Alto saxist Phil Woods is as remarkable for the longevity of his band as for the breadth of his talent: since the quintet’s formation in 1973, bassist Steve Gilmore and drummer Bill Goodwin have never left, and only three brass players and four pianists have passed through its rarely revolving door. Blistering trumpeter Brian Lynch and Bill Charlap, a pianist highly regarded for his off-kilter humor as well as his technique, fill those chairs today; they’ve learned a good percentage of the couple hundred tunes in the group’s repertoire, and they maintain the same tension between high-powered solos and the rhythm section’s chamber-jazz restraint that their predecessors did.

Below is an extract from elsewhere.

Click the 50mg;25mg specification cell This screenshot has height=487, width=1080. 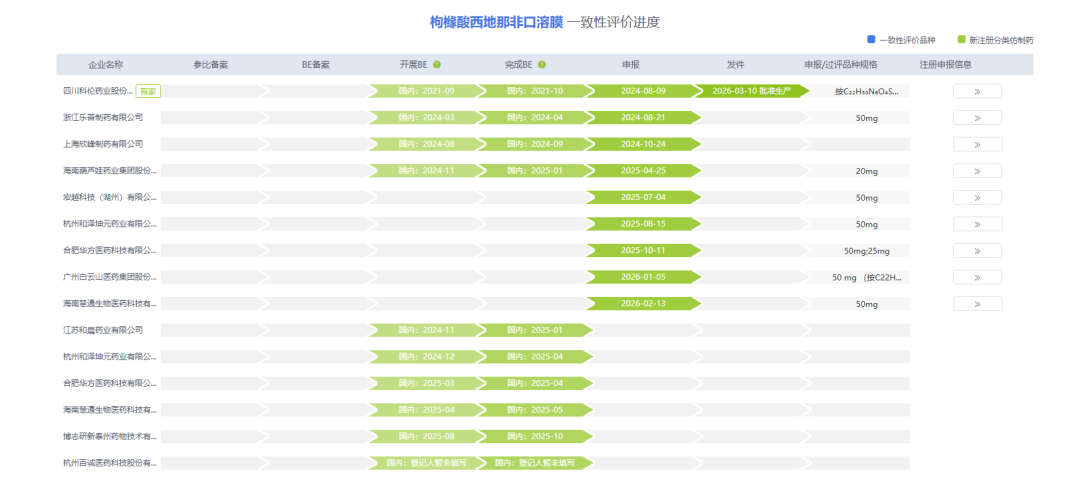[866, 250]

To this day the quintet almost always plays without amplification, a testament to its dynamic balance and cooperative aesthetic–and a good thing for this particular gig, which is at Orchestra Hall. Woods himself, along with Cannonball Adderley, essentially defined the jazz alto after Charlie Parker died in 1955. After Adderley too died at an early age, in 1975, Woods decided to stay clean and sober, and since then he’s maintained not only his health but one of the most recognizable styles in all of jazz. His idiomatic expressions constitute a distinctive slang within the complex grammar of bebop, and even now he can drop a challenger at 20 paces with his chops. His marvelous sound, sleek and ebullient but layered with dark undertones, can still invoke the shouts and moans of the swing-era altoists who inspired him before he’d even heard of Bird. And he brings a masterful wit and flair to the art of musical allusion, a trademark of bebop: on his recent Blue Note recording, The Rev & I, he teams up with a Chicago-born tenor giant, the equally allusive Johnny Griffin, and the disc sometimes plays like a musical version of Bartlett’s Familiar Quotations. Woods’s quintet opens for bop-vocal pioneers Jon Hendricks and Annie Ross. Friday, 8 PM, Orchestra Hall, Symphony Center, 220 S. Michigan; 312-294-3000 or 800-223-7114. NEIL TESSER

Art accompanying story in printed newspaper (not available in this archive): photo by K. Abe.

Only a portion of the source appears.